* What you will do:
Write out exactly the lines of the entries below from the one holding "RSS (425, 2338)" to the one holding "Rozmiar (28, 580)", inclusive, and leave out all other lines.

Saved entries

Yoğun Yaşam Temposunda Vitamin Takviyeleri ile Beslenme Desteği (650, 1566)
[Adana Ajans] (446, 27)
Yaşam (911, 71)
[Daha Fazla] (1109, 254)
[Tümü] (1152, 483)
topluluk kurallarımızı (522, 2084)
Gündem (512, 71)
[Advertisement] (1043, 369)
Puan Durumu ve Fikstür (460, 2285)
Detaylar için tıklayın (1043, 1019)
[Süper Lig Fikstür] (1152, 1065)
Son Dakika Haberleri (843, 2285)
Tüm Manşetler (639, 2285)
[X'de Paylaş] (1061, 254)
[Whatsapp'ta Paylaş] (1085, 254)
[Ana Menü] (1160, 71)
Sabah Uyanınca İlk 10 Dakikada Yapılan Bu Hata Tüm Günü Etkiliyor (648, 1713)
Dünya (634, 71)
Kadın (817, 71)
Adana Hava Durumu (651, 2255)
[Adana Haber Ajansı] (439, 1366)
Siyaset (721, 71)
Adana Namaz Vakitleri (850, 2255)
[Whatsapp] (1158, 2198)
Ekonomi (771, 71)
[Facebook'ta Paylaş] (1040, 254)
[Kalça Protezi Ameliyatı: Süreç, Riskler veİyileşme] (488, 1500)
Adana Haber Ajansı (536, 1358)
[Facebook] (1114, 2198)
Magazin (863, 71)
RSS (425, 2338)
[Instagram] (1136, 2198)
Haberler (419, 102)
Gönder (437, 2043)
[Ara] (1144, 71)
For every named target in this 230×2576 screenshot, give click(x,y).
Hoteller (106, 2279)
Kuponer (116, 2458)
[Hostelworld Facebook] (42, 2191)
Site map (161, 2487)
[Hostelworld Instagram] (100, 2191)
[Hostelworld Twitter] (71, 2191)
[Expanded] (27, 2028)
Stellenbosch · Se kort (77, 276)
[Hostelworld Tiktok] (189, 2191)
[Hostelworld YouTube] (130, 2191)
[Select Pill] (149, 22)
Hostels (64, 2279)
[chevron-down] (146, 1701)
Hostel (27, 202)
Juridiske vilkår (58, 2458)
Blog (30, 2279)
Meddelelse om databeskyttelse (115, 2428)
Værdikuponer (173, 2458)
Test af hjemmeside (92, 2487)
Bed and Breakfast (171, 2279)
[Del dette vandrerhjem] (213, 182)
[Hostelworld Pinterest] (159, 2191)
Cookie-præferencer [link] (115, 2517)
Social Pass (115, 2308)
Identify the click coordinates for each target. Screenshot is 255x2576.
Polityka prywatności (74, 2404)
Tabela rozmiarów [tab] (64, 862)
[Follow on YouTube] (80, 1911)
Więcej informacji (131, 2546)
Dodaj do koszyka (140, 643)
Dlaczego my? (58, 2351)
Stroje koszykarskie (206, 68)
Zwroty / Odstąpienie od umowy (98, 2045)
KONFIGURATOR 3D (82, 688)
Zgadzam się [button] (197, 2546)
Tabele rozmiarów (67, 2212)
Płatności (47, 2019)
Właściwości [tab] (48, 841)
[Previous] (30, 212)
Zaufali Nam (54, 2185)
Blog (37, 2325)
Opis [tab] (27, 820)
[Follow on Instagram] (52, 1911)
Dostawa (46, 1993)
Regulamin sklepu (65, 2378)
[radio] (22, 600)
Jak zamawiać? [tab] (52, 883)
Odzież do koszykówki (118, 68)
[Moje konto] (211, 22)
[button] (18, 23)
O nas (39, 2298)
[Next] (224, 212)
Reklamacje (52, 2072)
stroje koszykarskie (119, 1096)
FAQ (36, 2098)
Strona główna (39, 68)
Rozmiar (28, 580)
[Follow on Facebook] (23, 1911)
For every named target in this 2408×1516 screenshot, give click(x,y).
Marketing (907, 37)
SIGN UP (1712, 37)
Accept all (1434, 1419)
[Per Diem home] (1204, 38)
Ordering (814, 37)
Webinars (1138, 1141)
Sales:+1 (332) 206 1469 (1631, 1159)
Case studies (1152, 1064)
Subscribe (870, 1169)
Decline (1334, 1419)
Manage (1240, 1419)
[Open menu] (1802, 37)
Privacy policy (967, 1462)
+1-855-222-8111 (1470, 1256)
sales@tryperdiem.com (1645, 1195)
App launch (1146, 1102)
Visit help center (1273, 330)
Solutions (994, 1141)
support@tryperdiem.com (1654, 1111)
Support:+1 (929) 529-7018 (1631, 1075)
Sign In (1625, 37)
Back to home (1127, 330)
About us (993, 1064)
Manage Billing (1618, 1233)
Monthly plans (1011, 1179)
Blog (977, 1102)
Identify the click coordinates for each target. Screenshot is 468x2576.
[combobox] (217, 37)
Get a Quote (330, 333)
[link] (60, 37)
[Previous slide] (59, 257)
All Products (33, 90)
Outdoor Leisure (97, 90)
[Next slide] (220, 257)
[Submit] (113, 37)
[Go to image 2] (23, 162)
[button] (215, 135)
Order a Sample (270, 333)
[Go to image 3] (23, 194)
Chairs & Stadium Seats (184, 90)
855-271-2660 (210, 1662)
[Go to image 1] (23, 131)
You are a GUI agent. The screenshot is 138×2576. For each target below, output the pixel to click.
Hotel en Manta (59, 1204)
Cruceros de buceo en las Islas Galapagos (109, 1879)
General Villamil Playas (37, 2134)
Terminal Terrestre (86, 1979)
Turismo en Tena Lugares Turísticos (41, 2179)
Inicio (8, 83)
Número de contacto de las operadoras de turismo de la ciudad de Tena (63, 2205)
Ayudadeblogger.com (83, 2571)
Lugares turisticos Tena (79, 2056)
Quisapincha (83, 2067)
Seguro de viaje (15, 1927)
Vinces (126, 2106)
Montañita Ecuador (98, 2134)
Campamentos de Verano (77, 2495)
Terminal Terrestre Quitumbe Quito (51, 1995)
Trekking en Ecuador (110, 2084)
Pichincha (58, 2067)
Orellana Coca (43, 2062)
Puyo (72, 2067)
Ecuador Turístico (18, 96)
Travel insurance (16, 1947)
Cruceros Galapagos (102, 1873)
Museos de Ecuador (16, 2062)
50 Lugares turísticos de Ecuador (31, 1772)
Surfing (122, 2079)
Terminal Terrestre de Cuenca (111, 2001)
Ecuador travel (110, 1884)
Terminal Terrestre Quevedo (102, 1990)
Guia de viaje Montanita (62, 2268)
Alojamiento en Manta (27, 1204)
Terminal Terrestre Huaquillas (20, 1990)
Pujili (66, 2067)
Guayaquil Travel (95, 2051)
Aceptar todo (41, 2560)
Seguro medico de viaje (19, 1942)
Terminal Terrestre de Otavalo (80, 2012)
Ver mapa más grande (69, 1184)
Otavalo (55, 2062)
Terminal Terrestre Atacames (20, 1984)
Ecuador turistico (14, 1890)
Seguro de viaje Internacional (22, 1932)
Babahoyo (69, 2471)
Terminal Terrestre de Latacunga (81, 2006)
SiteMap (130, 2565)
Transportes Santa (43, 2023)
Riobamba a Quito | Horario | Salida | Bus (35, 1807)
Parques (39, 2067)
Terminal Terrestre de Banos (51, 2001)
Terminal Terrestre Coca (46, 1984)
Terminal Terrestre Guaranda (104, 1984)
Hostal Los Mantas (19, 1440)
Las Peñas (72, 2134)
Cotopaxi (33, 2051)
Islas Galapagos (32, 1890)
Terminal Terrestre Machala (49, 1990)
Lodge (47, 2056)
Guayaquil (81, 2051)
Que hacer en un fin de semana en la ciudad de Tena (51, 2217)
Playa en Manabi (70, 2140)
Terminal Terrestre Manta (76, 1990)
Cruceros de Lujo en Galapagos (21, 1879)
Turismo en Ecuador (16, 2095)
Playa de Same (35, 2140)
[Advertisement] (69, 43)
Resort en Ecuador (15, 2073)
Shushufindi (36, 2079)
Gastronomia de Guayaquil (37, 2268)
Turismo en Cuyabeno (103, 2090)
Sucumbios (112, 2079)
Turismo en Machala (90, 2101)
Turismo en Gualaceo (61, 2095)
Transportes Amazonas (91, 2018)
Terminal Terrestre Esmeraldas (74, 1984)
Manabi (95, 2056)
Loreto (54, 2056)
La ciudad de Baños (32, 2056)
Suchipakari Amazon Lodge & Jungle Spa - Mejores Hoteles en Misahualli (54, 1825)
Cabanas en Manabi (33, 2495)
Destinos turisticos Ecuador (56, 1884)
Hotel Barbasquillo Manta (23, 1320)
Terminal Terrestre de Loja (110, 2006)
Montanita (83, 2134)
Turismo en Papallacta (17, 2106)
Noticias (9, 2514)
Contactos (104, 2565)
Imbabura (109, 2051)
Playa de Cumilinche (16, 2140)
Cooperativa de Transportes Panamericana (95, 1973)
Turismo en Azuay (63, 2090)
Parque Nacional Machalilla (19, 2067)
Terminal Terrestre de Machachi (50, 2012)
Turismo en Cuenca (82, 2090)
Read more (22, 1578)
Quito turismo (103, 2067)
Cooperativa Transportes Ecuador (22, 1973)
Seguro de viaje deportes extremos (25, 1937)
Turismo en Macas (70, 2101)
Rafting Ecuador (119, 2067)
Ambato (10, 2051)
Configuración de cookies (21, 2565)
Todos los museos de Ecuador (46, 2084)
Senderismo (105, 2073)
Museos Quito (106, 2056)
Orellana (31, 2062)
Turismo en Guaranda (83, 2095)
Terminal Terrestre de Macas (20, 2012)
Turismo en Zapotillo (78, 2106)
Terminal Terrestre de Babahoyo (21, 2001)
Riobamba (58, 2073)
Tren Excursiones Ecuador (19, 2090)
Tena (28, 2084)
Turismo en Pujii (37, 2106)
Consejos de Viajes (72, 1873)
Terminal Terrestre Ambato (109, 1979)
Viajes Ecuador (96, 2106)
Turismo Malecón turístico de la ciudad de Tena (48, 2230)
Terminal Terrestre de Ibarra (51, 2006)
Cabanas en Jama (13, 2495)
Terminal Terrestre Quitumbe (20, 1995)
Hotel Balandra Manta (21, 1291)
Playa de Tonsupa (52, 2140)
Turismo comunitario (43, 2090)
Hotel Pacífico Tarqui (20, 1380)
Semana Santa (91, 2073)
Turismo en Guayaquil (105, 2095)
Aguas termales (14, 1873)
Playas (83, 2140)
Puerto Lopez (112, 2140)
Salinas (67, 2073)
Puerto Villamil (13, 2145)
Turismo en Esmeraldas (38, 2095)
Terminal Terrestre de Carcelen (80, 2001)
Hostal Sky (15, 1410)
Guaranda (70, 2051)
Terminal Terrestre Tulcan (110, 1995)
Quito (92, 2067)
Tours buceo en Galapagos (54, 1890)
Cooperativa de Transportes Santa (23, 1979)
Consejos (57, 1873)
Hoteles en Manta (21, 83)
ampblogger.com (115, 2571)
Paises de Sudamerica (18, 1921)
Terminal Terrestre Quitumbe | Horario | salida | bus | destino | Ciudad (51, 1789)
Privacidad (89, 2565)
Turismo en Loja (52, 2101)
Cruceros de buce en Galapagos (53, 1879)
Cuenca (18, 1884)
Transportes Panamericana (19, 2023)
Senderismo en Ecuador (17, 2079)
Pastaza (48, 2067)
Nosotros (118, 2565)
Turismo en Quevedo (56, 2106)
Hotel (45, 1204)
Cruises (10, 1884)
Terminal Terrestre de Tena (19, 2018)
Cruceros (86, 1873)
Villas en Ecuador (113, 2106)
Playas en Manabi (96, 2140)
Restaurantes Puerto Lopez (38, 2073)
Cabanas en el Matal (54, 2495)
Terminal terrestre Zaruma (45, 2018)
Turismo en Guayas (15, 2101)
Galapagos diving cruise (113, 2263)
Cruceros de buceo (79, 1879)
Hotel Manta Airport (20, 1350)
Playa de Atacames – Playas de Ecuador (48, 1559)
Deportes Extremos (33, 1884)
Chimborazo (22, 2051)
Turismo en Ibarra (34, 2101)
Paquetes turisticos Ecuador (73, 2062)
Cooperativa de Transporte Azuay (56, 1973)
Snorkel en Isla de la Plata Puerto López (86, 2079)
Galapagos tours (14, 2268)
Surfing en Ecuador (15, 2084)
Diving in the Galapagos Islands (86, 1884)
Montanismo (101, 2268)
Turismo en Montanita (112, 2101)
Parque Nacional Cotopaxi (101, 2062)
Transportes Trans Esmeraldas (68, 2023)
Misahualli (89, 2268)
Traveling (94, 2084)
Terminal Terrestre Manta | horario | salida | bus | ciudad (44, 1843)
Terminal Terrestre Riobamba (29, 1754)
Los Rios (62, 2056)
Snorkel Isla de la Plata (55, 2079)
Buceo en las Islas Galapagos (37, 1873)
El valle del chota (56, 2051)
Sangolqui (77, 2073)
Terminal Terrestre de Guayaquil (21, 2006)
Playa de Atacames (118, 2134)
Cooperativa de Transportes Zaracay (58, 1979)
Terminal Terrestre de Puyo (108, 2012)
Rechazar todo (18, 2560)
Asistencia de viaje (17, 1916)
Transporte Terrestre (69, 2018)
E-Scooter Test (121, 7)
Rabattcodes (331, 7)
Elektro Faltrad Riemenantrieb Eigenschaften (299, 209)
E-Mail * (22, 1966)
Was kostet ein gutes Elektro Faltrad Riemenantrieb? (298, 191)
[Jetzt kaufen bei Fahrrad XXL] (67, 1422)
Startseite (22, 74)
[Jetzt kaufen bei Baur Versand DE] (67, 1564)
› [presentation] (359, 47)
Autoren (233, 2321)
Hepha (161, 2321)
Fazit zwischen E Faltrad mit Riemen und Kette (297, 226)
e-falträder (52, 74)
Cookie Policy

* Output:
RSS (425, 2338)
[Instagram] (1136, 2198)
Haberler (419, 102)
Gönder (437, 2043)
[Ara] (1144, 71)
For every named target in this 230×2576 screenshot, give click(x,y).
Hoteller (106, 2279)
Kuponer (116, 2458)
[Hostelworld Facebook] (42, 2191)
Site map (161, 2487)
[Hostelworld Instagram] (100, 2191)
[Hostelworld Twitter] (71, 2191)
[Expanded] (27, 2028)
Stellenbosch · Se kort (77, 276)
[Hostelworld Tiktok] (189, 2191)
[Hostelworld YouTube] (130, 2191)
[Select Pill] (149, 22)
Hostels (64, 2279)
[chevron-down] (146, 1701)
Hostel (27, 202)
Juridiske vilkår (58, 2458)
Blog (30, 2279)
Meddelelse om databeskyttelse (115, 2428)
Værdikuponer (173, 2458)
Test af hjemmeside (92, 2487)
Bed and Breakfast (171, 2279)
[Del dette vandrerhjem] (213, 182)
[Hostelworld Pinterest] (159, 2191)
Cookie-præferencer [link] (115, 2517)
Social Pass (115, 2308)
Identify the click coordinates for each target. Screenshot is 255x2576.
Polityka prywatności (74, 2404)
Tabela rozmiarów [tab] (64, 862)
[Follow on YouTube] (80, 1911)
Więcej informacji (131, 2546)
Dodaj do koszyka (140, 643)
Dlaczego my? (58, 2351)
Stroje koszykarskie (206, 68)
Zwroty / Odstąpienie od umowy (98, 2045)
KONFIGURATOR 3D (82, 688)
Zgadzam się [button] (197, 2546)
Tabele rozmiarów (67, 2212)
Płatności (47, 2019)
Właściwości [tab] (48, 841)
[Previous] (30, 212)
Zaufali Nam (54, 2185)
Blog (37, 2325)
Opis [tab] (27, 820)
[Follow on Instagram] (52, 1911)
Dostawa (46, 1993)
Regulamin sklepu (65, 2378)
[radio] (22, 600)
Jak zamawiać? [tab] (52, 883)
Odzież do koszykówki (118, 68)
[Moje konto] (211, 22)
[button] (18, 23)
O nas (39, 2298)
[Next] (224, 212)
Reklamacje (52, 2072)
stroje koszykarskie (119, 1096)
FAQ (36, 2098)
Strona główna (39, 68)
Rozmiar (28, 580)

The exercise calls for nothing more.